The innovation of Tizio is its construction: a transformer in the lamp base powers a halogen lamp through rods and buttons. Besides having a structural function, the rods carry electrical current without electric cables. Direct adjustable light emission with two light levels.
- Arms in aluminum
- Arm spacer bars in chromed steel with molded thermoplastic insulators
- Counter weights in die-cast zinc
- Head in die-cast aluminum with inner high efficiency reflector in anodized aluminum, with protective glass lens
- Base in polyphenylene ether (PPE) and polystyrene (PS)

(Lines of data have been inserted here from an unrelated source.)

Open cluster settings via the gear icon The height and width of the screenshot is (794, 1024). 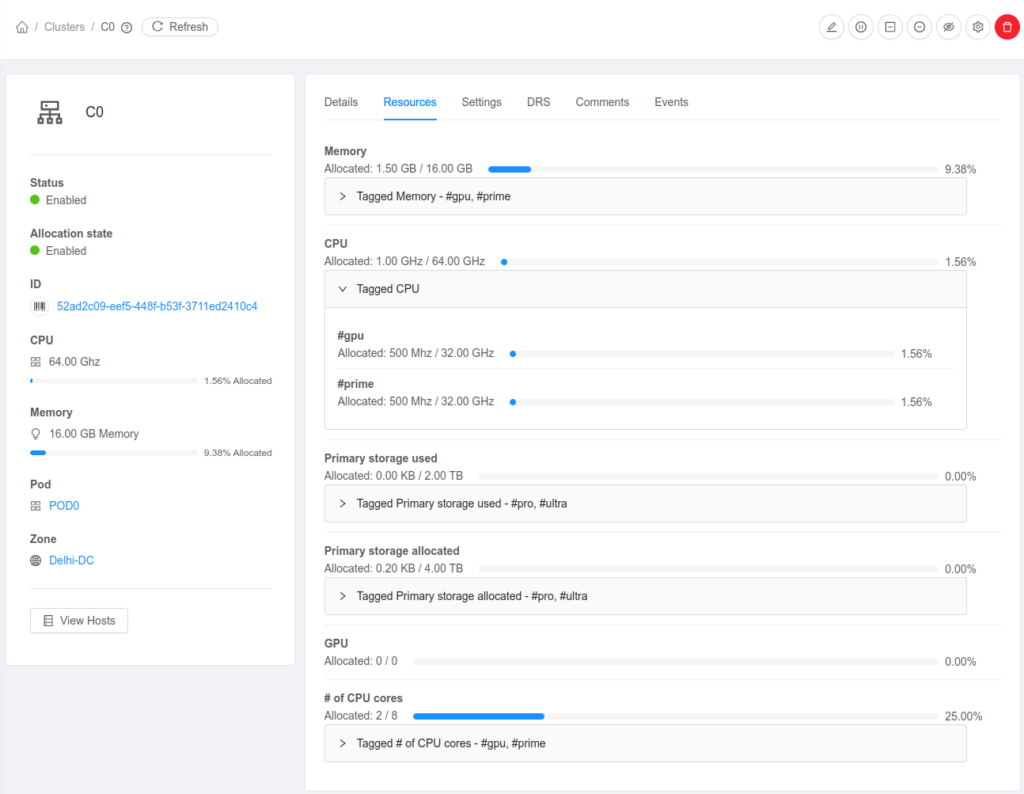[x=977, y=27]
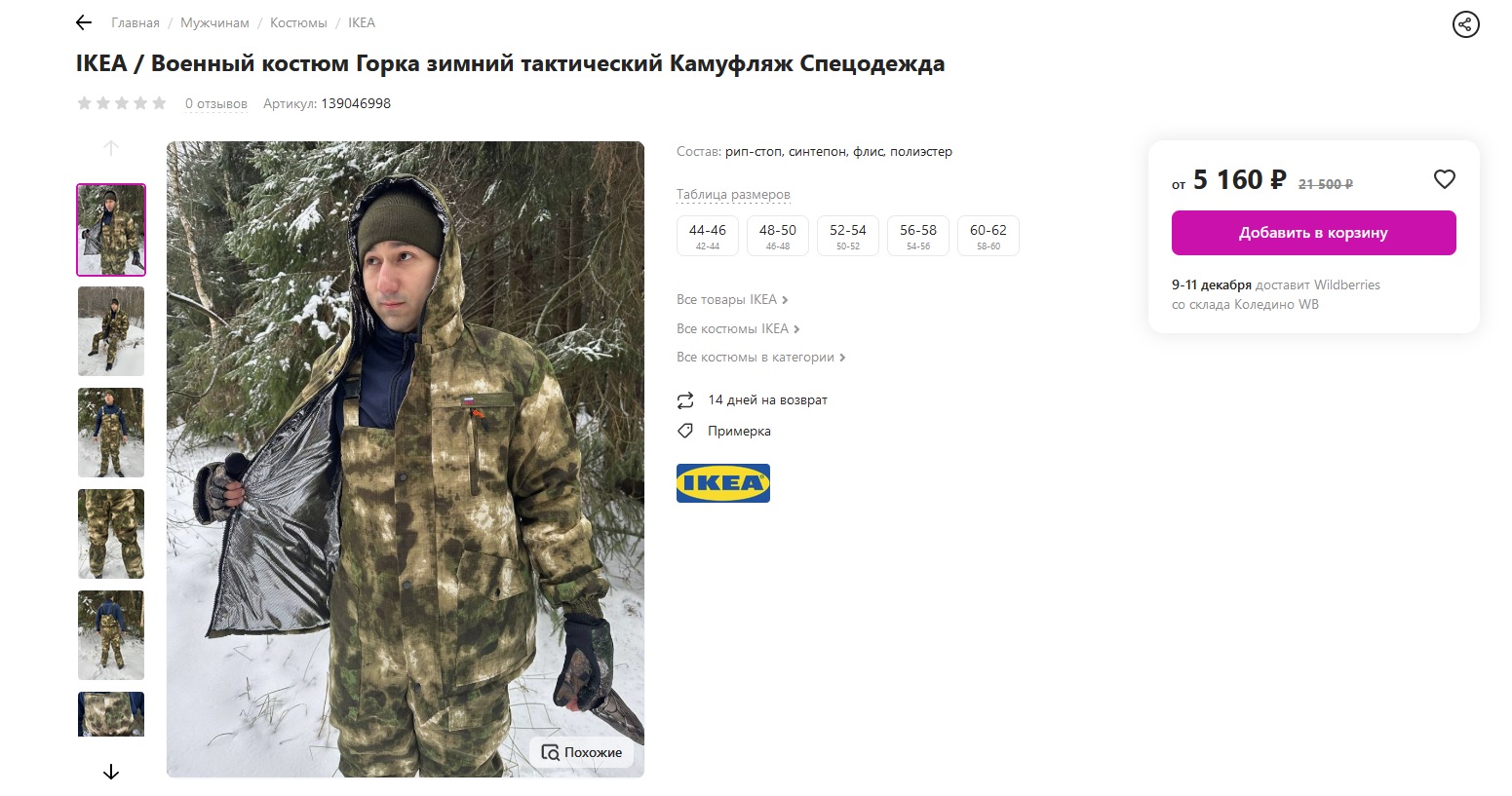Open Таблица размеров size chart link
This screenshot has width=1512, height=796.
coord(733,194)
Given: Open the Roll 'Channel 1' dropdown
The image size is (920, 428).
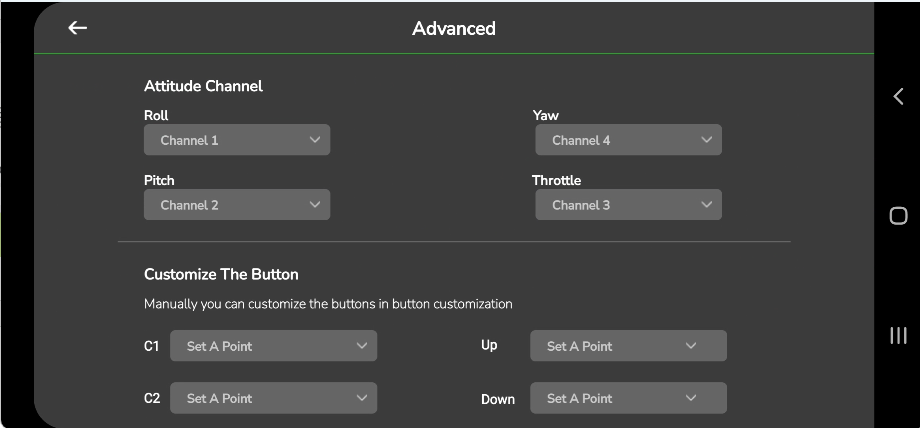Looking at the screenshot, I should [x=236, y=140].
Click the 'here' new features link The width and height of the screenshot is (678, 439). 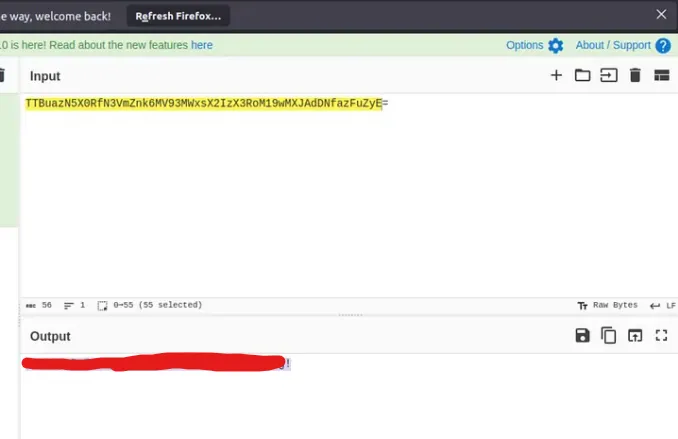tap(202, 45)
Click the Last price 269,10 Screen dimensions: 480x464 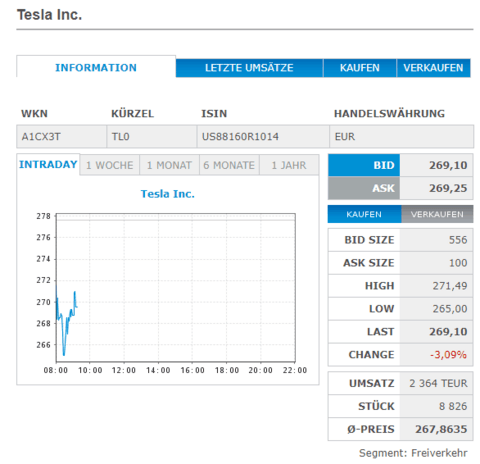[x=448, y=332]

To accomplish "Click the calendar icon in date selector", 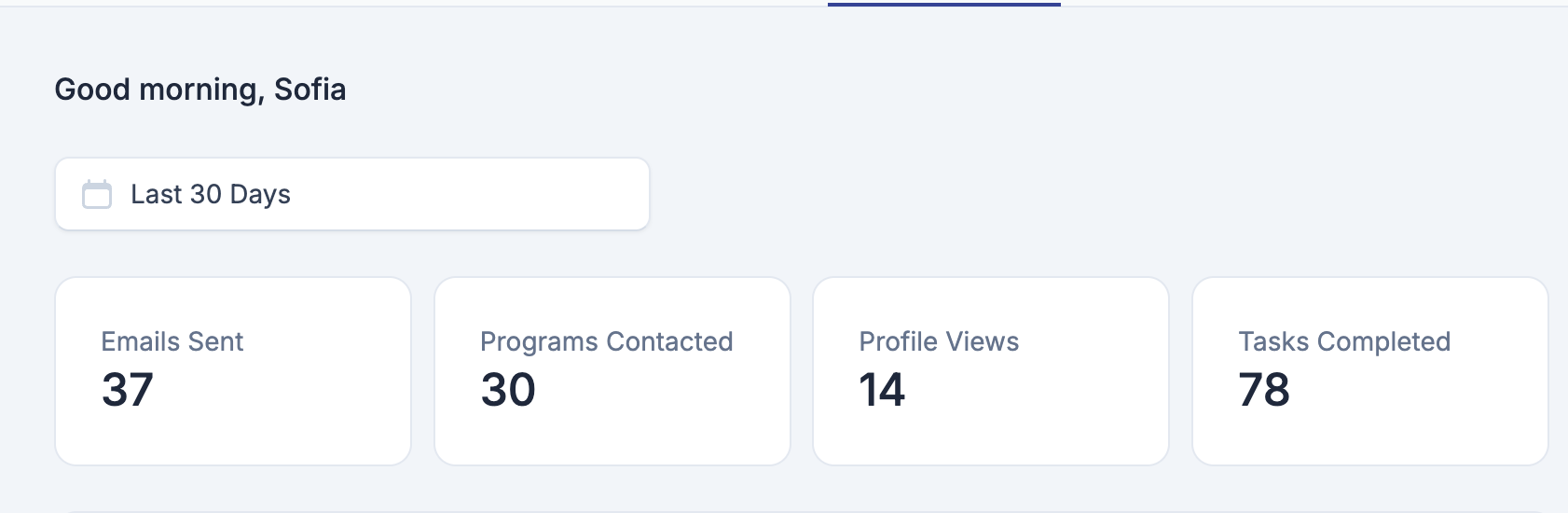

- Height: 100 cm / 39 1/4 inch
- Diameter: 10 cm / 4 inch
- 35W Max Halogen GY6.35 (Bulb included)
- On/off on base
- 20% smaller than the Tizio Classic model
- 360° rotatable base in black molded thermoplastic with incorporated low voltage transformer and two-intensity on/off switch
- Fully adjustable, balanced electrical conductor arms
- Adjustable head
Artemide Tizio 35 Table Lamp Designed by:
- Richard Sapper , 1990
Born in Germany but based in Milan, Richard Sapper creates innovative products by mining the knowledge of far-flung disciplines. One of the few industrial designers never to have attended a school of design or architecture, Sapper studied philosophy, anatomy, engineering and economics. Sapper began his design career working in the styling department of Mercedes-Benz. In 1958 he went to Italy, where he worked with such luminaries as Gio Ponte, Marco Zanuso, and Gae Aulenti. In 1981, Sapper became a corporate design consultant for IBM, for whom he produced a multitude of instantly recognizable designs such as the ThinkPad notebook computer.
A ten-time winner of the Compasso d’Oro, he created the iconic Sapper Kettle for Alessi and the incredibly successful Tizio table lamp for Artemide in 1972. Called a ‘designer's dream,’ this revolutionary table lamp has a sleek, narrow body, adjustable counterbalanced arms and head and swivels smoothly in four directions. In 1972, the use of the lamp’s arms to conduct electricity was a never-before-seen feature, a true innovation representative of Sapper’s work. In over 50 years he has designed more than 200 products and is an impressively versatile designer who can create compelling visual images for sophisticated electronic technology.